Homophones can cause confusion because the only thing that separates them (other than what they mean) is their spelling, which means spelling matters even more than usual. After all, using the wrong spelling can completely change the meaning of the sentence!

Here are some other examples of homophones:

  1. Too, to, two
  2. Hear, here
  3. When, win
  4. Principal, principle
  5. Compliment, complement

Now that we are clear on why fair and fare are homophones, let’s start looking at their definitions.

What Does "Fair" Mean?

Not only do you have to keep up with fair versus fare, but you also have to remember the differences between fair versus fair! That’s because, depending on how you use it, fair can be an adjective, adverb, noun, or verb.

Let’s look at each of these in turn.

How Do I Use "Fair" as an Adjective?

Image showing what is an adjective

An adjective is a word or phrase that is used to describe a noun.

For example, in the phrase “the happy dog,” happy is an adjective that describes the noun (dog).

Fair is an adjective that can mean two things:

1. A just or equitable solution. e.g. We came to a fair resolution. (Where fair is describing the noun resolution.)
2. A light or blonde complexion. e.g. Her hair was long and fair. (Where fair is describing the noun hair.)

Image showing what is an adjective

How Do I Use "Fair" as an Adverb?

An adverb is like an adjective, but instead of describing a noun, it is used to modify (change) a verb, adjective, or other adverb. The following sentences are examples:

  • He speaks quietly. (Quietly is an adverb that describes the verb speaks.)
  • Jane is very good. (Very describes the adjective good, which describes the noun Jane.)
  • He speaks too quietly, but he is a very good listener. (Too describes quietly and very describes good.)
  • Luckily, you were there to catch me when I fell. (Luckily describes the whole sentence.)

You may have been taught that most adverbs end in -ly. Fair is an example of an adverb that doesn’t end in -ly.

When used as an adverb, fair can have another two meanings:

1. Without cheating. e.g. The game was played fair and square. (Fair describes how the game was played.)
2. The extent to check something is happening. e.g. "How is your homework going?" "Fair to middling." (Where fair is describing the homework.)

Image showing fair as an adverb

How Do I Use "Fair" as a Noun?

A noun is a word that names a thing, such as a person, place, or idea. It can be a proper noun, such as Susie or Yellowstone National Park, or it can be more general, such as door, park, girl, etc.

Fair is a noun that refers to the seasonal carnival that might come to your town. e.g.
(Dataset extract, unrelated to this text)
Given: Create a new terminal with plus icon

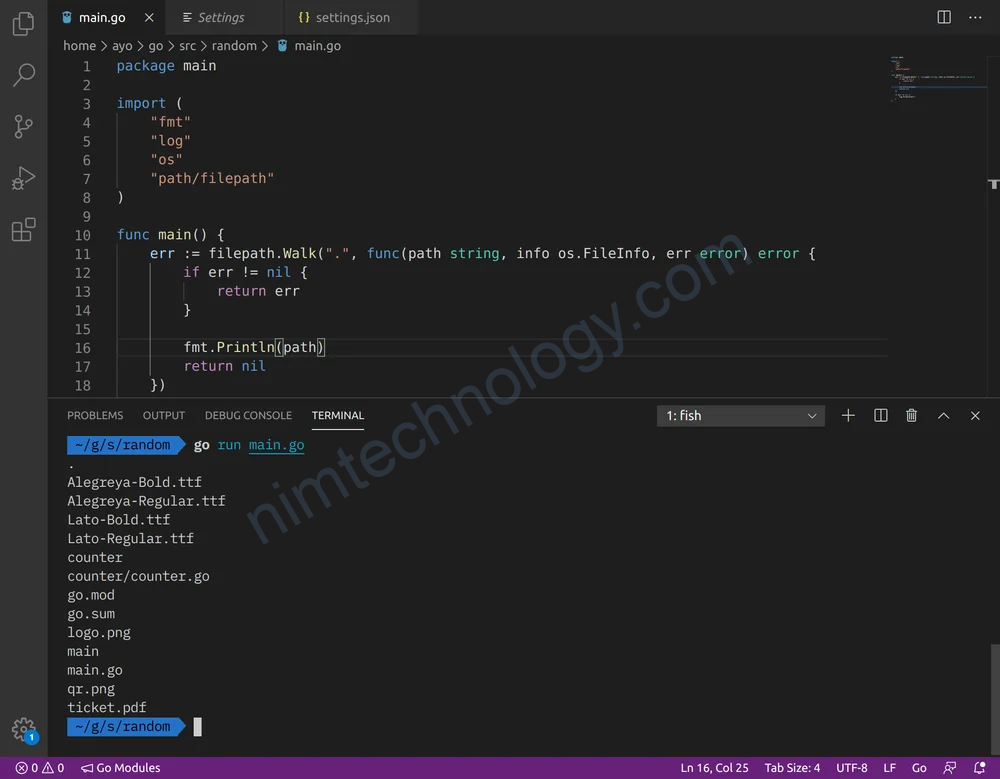Looking at the screenshot, I should pos(848,416).
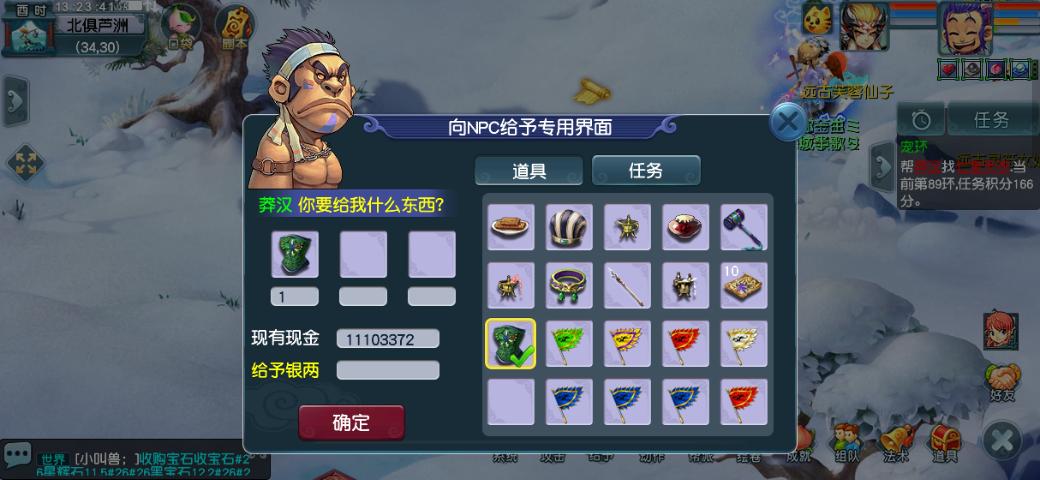The image size is (1040, 480).
Task: Switch to the 任务 tab in dialog
Action: pos(645,170)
In my hometown, the fair would come every November.

I had a teacher that would combine the definitions of fair to make a witty comment. Whenever anyone complained about the work and said it “wasn’t fair” (as in just), he’d tell us “The fair is in November. Now get back to work!”
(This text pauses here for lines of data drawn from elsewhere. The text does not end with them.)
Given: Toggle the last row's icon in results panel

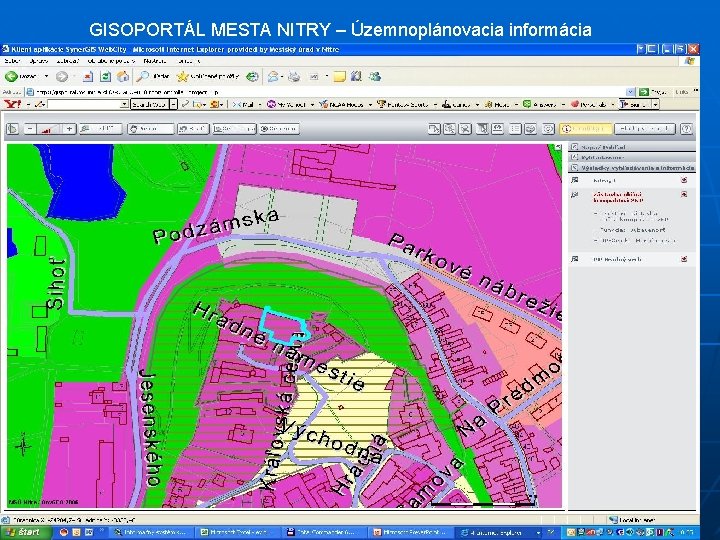Looking at the screenshot, I should click(x=574, y=259).
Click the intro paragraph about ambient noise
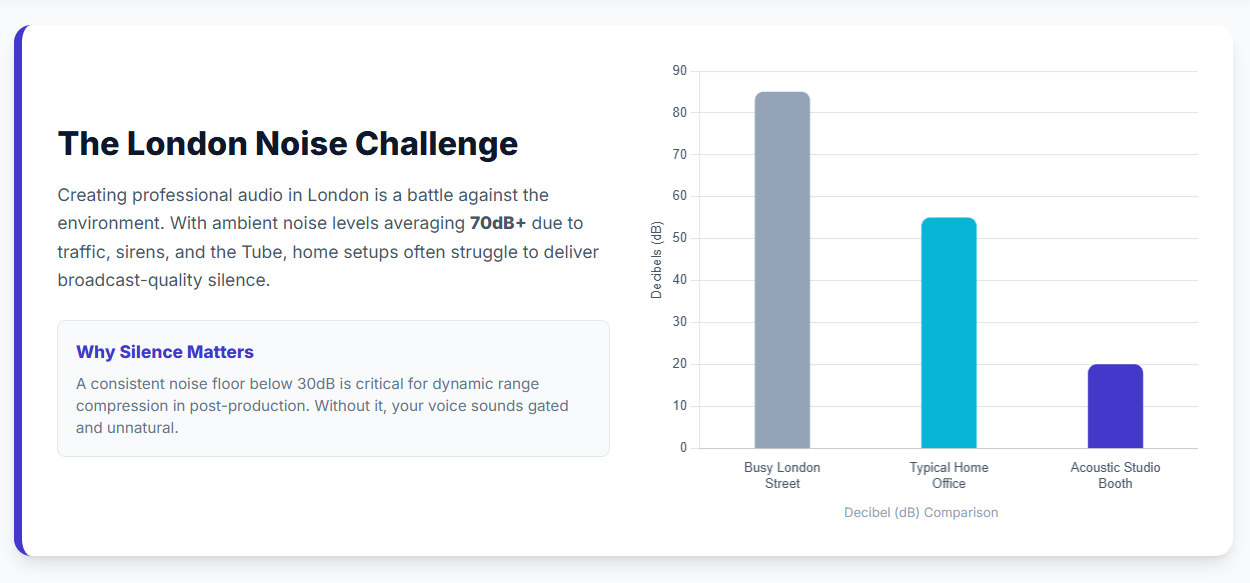1250x583 pixels. [x=328, y=237]

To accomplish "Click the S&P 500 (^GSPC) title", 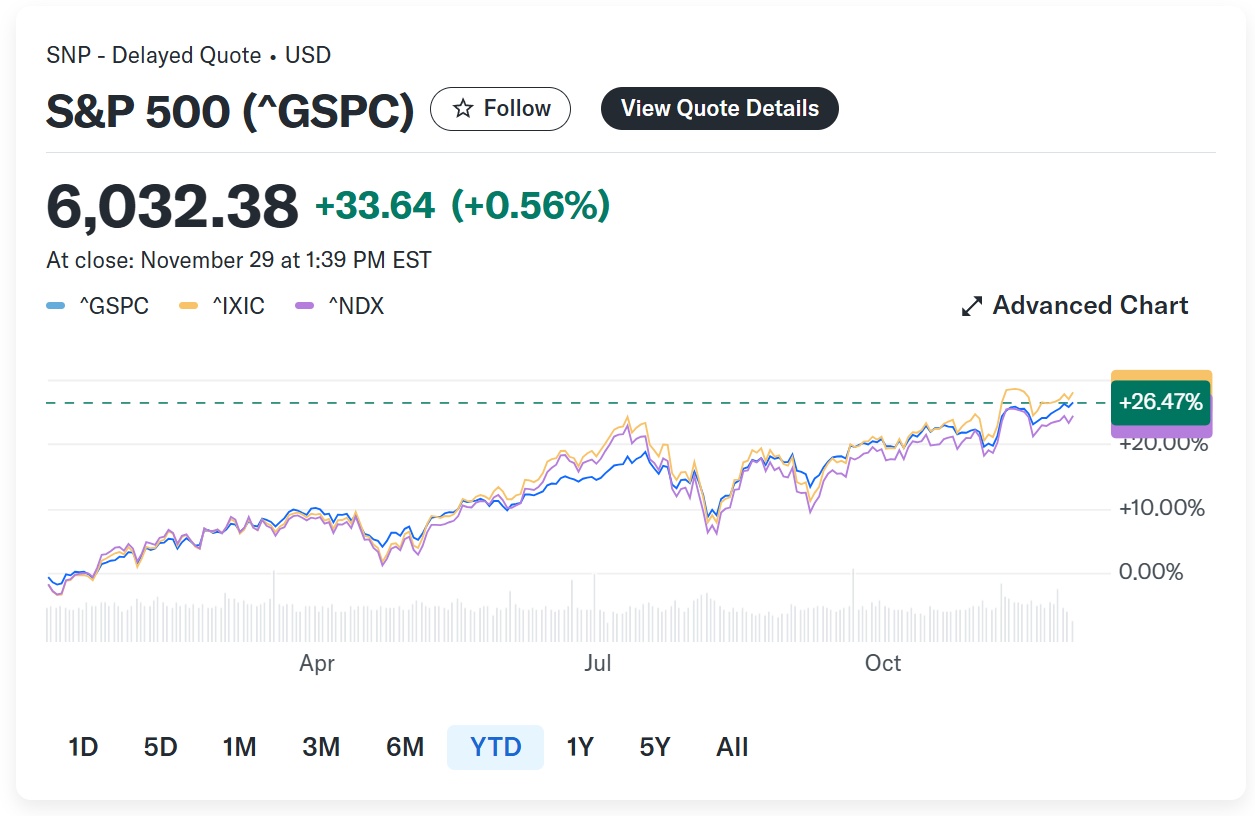I will [230, 111].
Image showing fair as a noun

However, this actually isn’t the only time fair is used as a noun. Its other noun usage, though, is rarely used. But just in case you enjoy or study medieval literature, in ye olden times, fair could refer to a beautiful maiden. In this sense, it actually acted as a noun:

  • He pursueth his fair throughout the land.
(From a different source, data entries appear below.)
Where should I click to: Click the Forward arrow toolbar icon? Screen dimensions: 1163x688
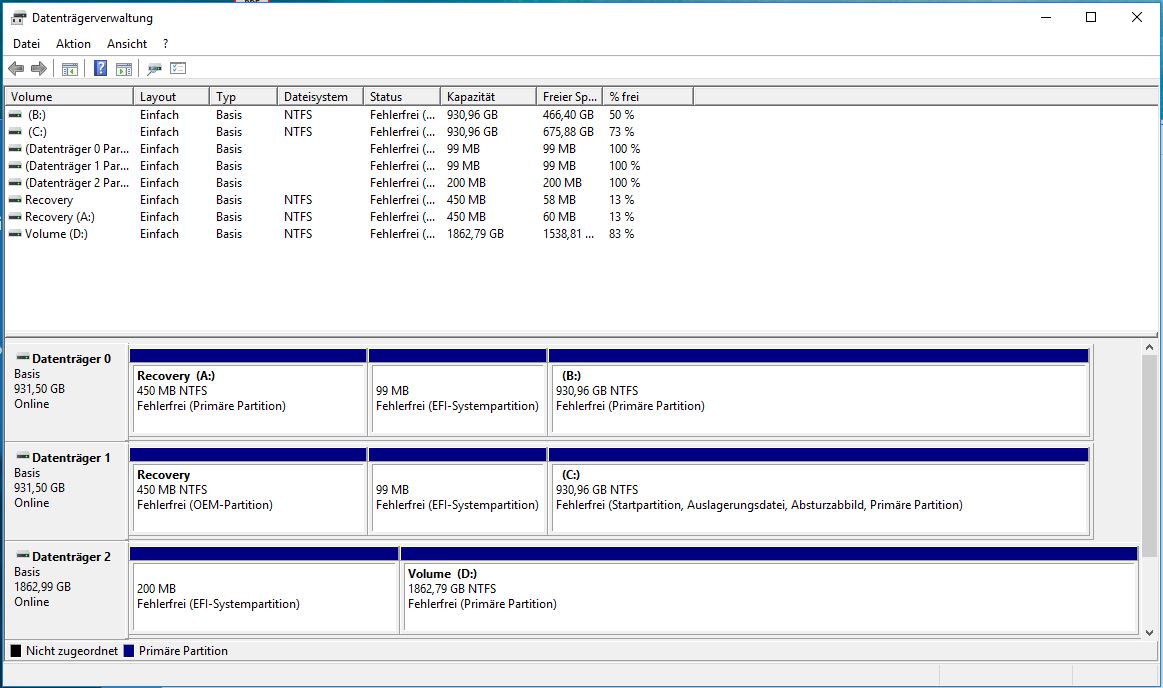[x=39, y=69]
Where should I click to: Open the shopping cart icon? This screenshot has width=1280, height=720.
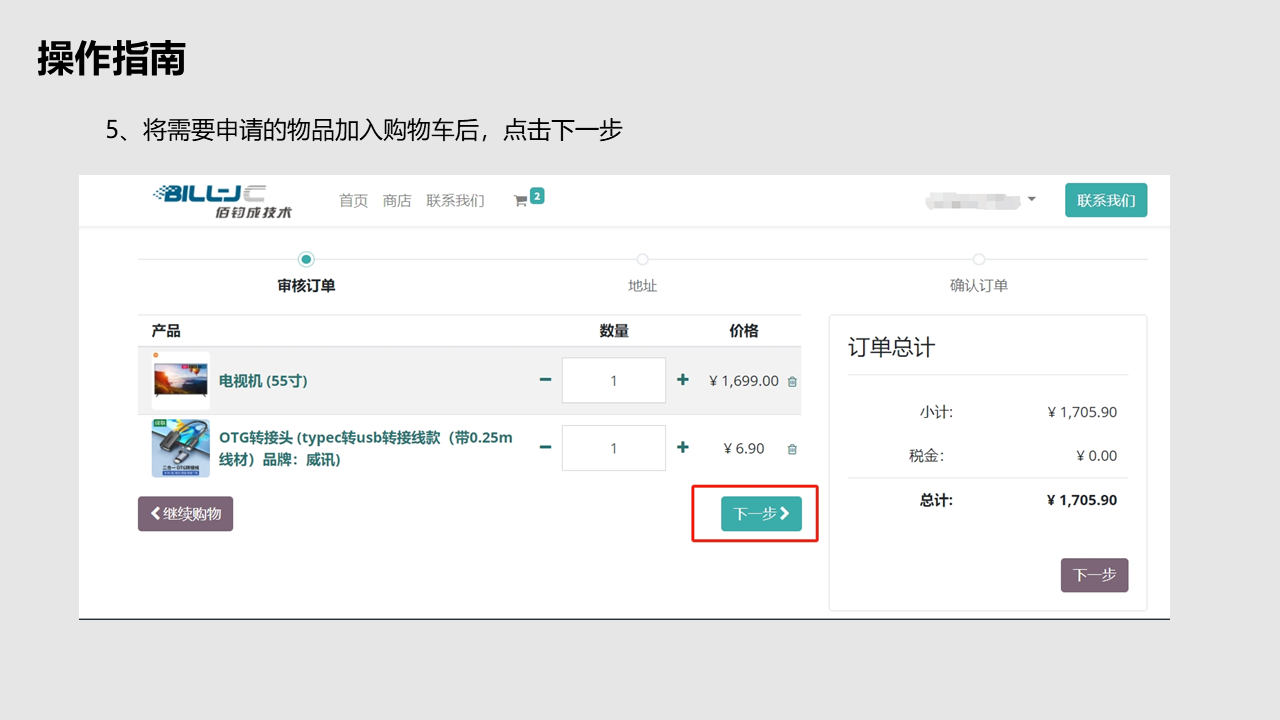[x=521, y=200]
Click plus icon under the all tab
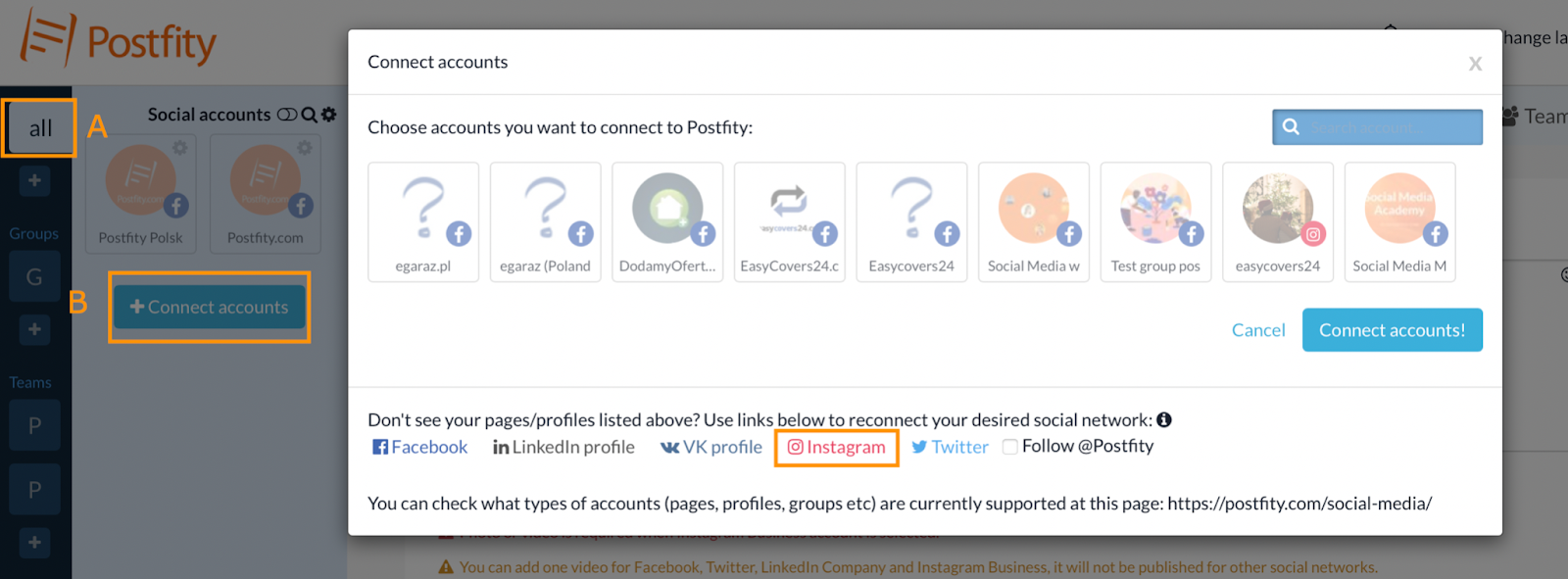Viewport: 1568px width, 579px height. click(x=34, y=180)
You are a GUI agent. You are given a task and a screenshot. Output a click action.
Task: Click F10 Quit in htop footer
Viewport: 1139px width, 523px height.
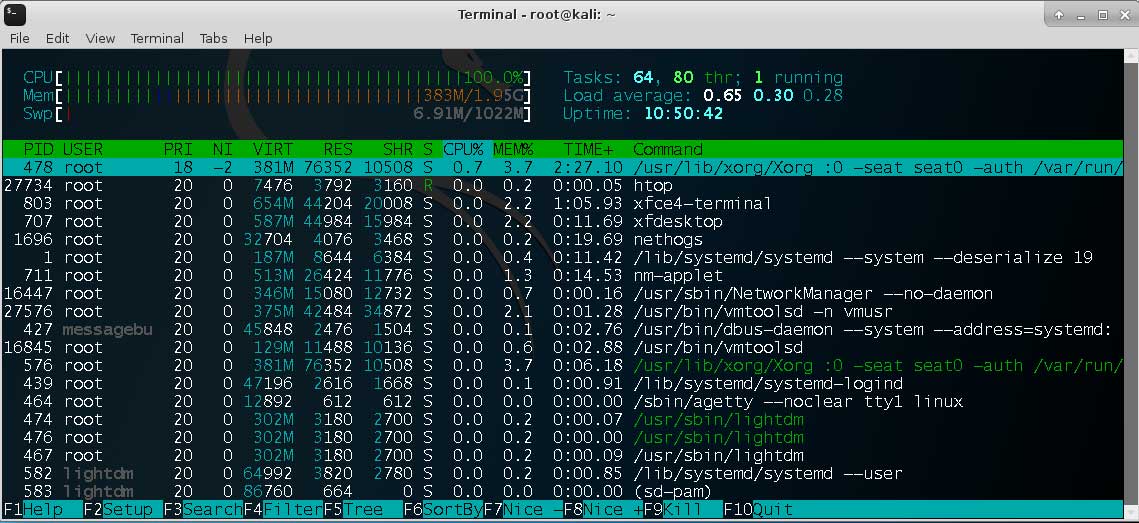point(763,509)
These days, the same idea is kind of still around, but fair acts as an adjective. Instead of replacing the word maiden, it describes it.

  • He pursued his fair maiden throughout the land.

How Do I Use "Fair" as a Verb?

A verb describes the action of the sentence. Fair as a verb isn’t really used in common speech but it’s still worth defining.

Fair is a verb which means a positive change in the weather, e.g. The rain is starting to fair off a little.

How Do You Use "Fair" in a Sentence?

Here are some examples of fair in a sentence. See if you can figure out if it’s being used as an adjective, adverb, noun, or verb.

  1. It’s not fair to ask me to do that.
  2. You have the fairest face in all the land.
  3. Play fair or don’t play at all.
  4. Is it fair to say that we’ll see you there?
  5. Did you see that the fair is back in town?

What Does "Fare" Mean?

Like fair, fare has several different forms, with different meanings. Let’s take a look.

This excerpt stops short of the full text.